→ Excerpts from a dataset:
-- Opening Marker --
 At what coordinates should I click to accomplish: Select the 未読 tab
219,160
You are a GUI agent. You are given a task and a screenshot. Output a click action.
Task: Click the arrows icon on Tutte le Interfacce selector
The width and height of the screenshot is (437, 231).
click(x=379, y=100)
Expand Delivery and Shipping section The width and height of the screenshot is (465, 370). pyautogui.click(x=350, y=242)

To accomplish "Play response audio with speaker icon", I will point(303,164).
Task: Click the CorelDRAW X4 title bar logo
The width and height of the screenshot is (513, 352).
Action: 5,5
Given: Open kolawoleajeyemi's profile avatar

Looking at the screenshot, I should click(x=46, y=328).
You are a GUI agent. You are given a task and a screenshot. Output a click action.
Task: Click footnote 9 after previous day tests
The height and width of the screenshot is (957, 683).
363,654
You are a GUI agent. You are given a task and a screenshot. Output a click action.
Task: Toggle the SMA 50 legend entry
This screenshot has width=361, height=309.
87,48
-- Closing Marker --
→ BRIEF: Return the line that contains "Expand Delivery and" along with every line after it through the end of the entries, exactly, adding nothing.

→ ANSWER SECTION:
Expand Delivery and Shipping section The width and height of the screenshot is (465, 370). pyautogui.click(x=350, y=242)

To accomplish "Play response audio with speaker icon", I will point(303,164).
Task: Click the CorelDRAW X4 title bar logo
The width and height of the screenshot is (513, 352).
Action: 5,5
Given: Open kolawoleajeyemi's profile avatar

Looking at the screenshot, I should click(x=46, y=328).
You are a GUI agent. You are given a task and a screenshot. Output a click action.
Task: Click footnote 9 after previous day tests
The height and width of the screenshot is (957, 683).
363,654
You are a GUI agent. You are given a task and a screenshot. Output a click action.
Task: Toggle the SMA 50 legend entry
This screenshot has width=361, height=309.
87,48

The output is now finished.